I succumbed and merely deactivated my account five days ago. Then I panicked about the friends who’d wonder. I reactivated the app from hell just to share my email and details with some selected friends.
Last night, disgusted with myself, I decided to show some spine. I wrote my last post: At midnight today, I delete my Facebook account. I’m done being complicit in their evil.
I won’t make this easy for you. Your mother, 84, is critically ill and hovering between life and death in the ICU. You hear of a new drug that could save her but you learn that stem cells harvested from aborted foetuses were utilised during the production process. Would you still use the medicine to save your mother?
There are versions of this question—Is it alright to let a really old person die who would have died anyway and instead give the bed to a strong young man of 32? Is it okay to look the other way while a few people die if someone tells you it will save thousands?
And today’s question—is it okay for you to continue using Facebook knowing that it has directly spread lies, misinformation, chaos, hate, violence and death all over the world? Including in your country, India?
You’re smiling indulgently at Gopinath. You think he’s over-reacting to the Facebook whistleblower’s revelations. Well, here’s one, taken from Facebook’s own internal documents—“Facebook is . . . aware that it is used to facilitate hate speech in the Middle East, violent cartels in Mexico, ethnic cleansing in Ethiopia, extremist anti-Muslim rhetoric in India, and sex trafficking in Dubai. It is also aware that its efforts to combat these things are insufficient.”
At least they’re trying, you comfort yourself, forgiving Facebook its trespasses. Here’s more: although 90 per cent of Facebook’s users are outside the US, the platform devotes only 13 per cent of its time to moderating posts that instigate blood-lust if it’s outside the US. Its users post in over 160 languages but Facebook is spectacularly useless at detecting hate and violence in languages other than English and a few European tongues.
Two years ago, Bengali Muslims were being savaged on Assamese Facebook. Posts labelling them pigs, rapists and terrorists were shared tens of thousands of times. But so sorry, Facebook’s artificial-intelligence systems doesn’t know Assamese, a language spoken by 23 million people. No, not even today.
Facebook sucks up to governments. When the Hindu-nationalist T. Raja Singh exhorted lakhs of FB followers to shoot India’s Rohingya Muslims, Zuckerberg looked the other way. Not a single post was taken down. India is his largest and fastest-growing market.
At least they commission independent researchers to tell them how to be better, you say.
Um, no, they don’t. They actively prevent independent research from happening at all.
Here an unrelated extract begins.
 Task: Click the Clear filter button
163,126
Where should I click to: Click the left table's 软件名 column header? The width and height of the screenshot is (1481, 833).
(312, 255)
For years, Facebook has blocked transparency research from ProPublica, the Markup, New York University, AlgorithmWatch and others. They’ve mastered the art of looking pious and well-meaning and building a better world, but they slow down research, delay sharing of documents—and finally ignore the findings.
Facebook survives because we enable it with our desperate hunger for anonymous applause and the attention and love of strangers. Deleting Facebook will always feel like suicide.
But my 1,106 Facebook friends are no friends. They share farting cat videos with me, and click Like without reading my posts. Facebook friendships are howls in the wilderness.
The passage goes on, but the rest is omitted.